To come now to the Roman law of the present time: I almost regret that I have mentioned it, for I see myself compelled to pass judgment on it here, without being able to defend it as I would like. But that judgment itself I do not hesitate to express.

To sum up my thoughts on the subject in a few words, I would say that I find in the aggregate of history, and in all the application, of modern Roman law, a marked preponderance, rendered necessary to a certain extent by circumstances, of simple erudition over all those factors which otherwise determine the formation and development of the law: the national feeling of legal right, practice, and legislation. It is foreign law, written in a foreign language, introduced by the learned who alone can understand it perfectly, and exposed, from the first, to the different and changing influence of two entirely opposite interests, frequently in conflict with each other; the influence, I mean, of science, purely and simply historical, and that of the practical application and development of the law. The practice, on the other hand, has not strength sufficient to dominate completely over the spirit of the matter of the law. It is, therefore, condemned to permanent dependence on, to a permanent wardship of, the theory; and hence it is that particularism prevails in legislation and in the administration of justice over the weak and limited efforts made to reach centralization. Can it be a matter of surprise that a gaping abyss stood between such law and the national feeling of legal right, that the people did not understand their law, nor the law the people?
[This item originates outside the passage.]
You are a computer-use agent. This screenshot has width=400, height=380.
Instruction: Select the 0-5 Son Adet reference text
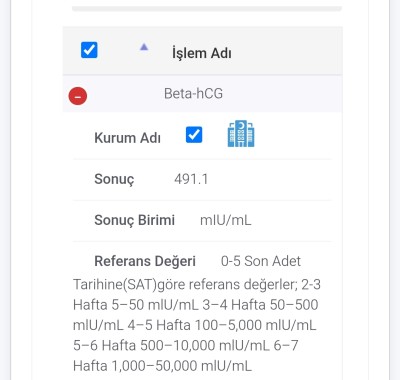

Institutions and principles which in Rome were, considering the circumstances and customs of the time there, intelligible, became here, on account of the complete disappearance of their conditions precedent, a real curse; and there never was in this world a mode of administering justice with more power than this to shake a people’s confidence in the law and all belief in its existence. What can the simple and honest ordinary man think when the judge, before whom he appears with a document showing that his opponent acknowledges an indebtedness to him of a hundred dollars, holds the signer not to be bound because the document is a cautio indiscreta, or when a document which expressly mentions a loan as the basis of an indebtedness is held to have no force as evidence except after the expiration of two years?

But I do not intend to enter into details; there is no telling where this might lead me. Rather would I confine myself to pointing out two instances of aberration—I cannot call them by any other name—in our jurisprudence, which are of a fundamental nature and which contain the real germs of injustice.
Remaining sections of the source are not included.